A stage manager called me recently to make sure I had all the info for an upcoming gig. Great! I asked if they are providing armless padded chairs, music stands with lights, and made sure we had clearance for parking. Ummmm. Then a questionable “yes?” I reminded him I was only bringing instrument with music books, and discussed set times as I knew we had competing sounds from other bands from nearby venues in same location. Another ummmmm. Yes, I actually do my research on the gig and try to time things accordingly.
Less than an hour later, another phone call – just to make sure you know what to wear. There is only one type of acceptable attire for this location, and I know it. The company even dictates hosiery, length of skirt and length of shirt sleeves. He didn’t know that (but should have.) Just wanted to make sure what I wear is conservative for the group. Hmmm, I’ve been there 21 years; I hope I know it by now. Obviously, this was his first time dealing with a prepared, knowledgeable musician – a true professional musician. Aaaaaaarrrrrgggghhhh!!!!!
I then asked to clarify is it 6:00pm CALL time or DOWNBEAT? This determines exactly when I need to be there. Another ummmmmm. Finally, it’s a 6:00 pm downbeat. Okay – I’ll be there by 5:30pm.
Playing devil’s advocate, I see that most stage managers are not used to dealing with someone who’s done this a few times. Or maybe they have just dealt with the unprepared, scatter-brained artistic type so many times that they treat everyone that way. There is a reason for this stereotype.

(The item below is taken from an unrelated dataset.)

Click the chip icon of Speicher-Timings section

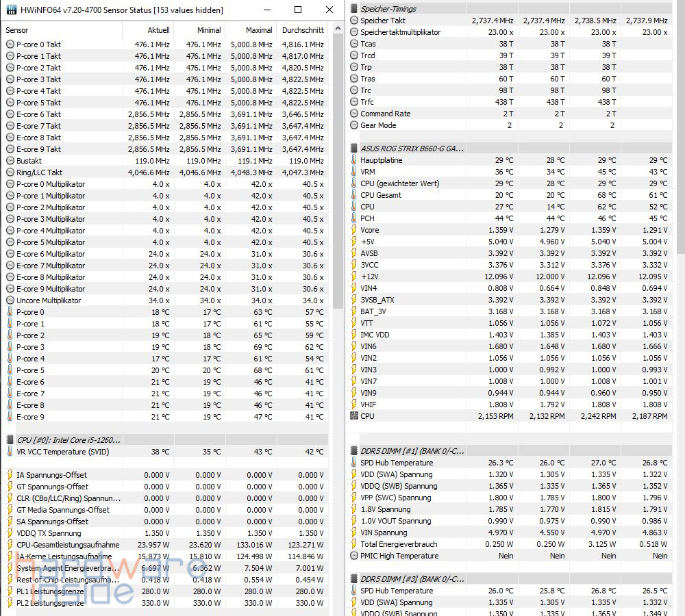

This situation is exactly why I insist on a contract or some sort of written confirmation. I like having things in writing; it’s a reference. He should have sent an e-mail and asked if there were any questions. Too many points of information can be lost in a telephone call, especially when I’m on the road or in the middle of something when he does call me. Even a text would have been sufficient. Just something I can look to again and make sure I have the information. The communication needs to work both ways. If I don’t have the information, I will keep calling, writing, or sending morse code as needed until I get the information. Having good information and communication are some of the keys to being, and especially appearing to be, a professional musician.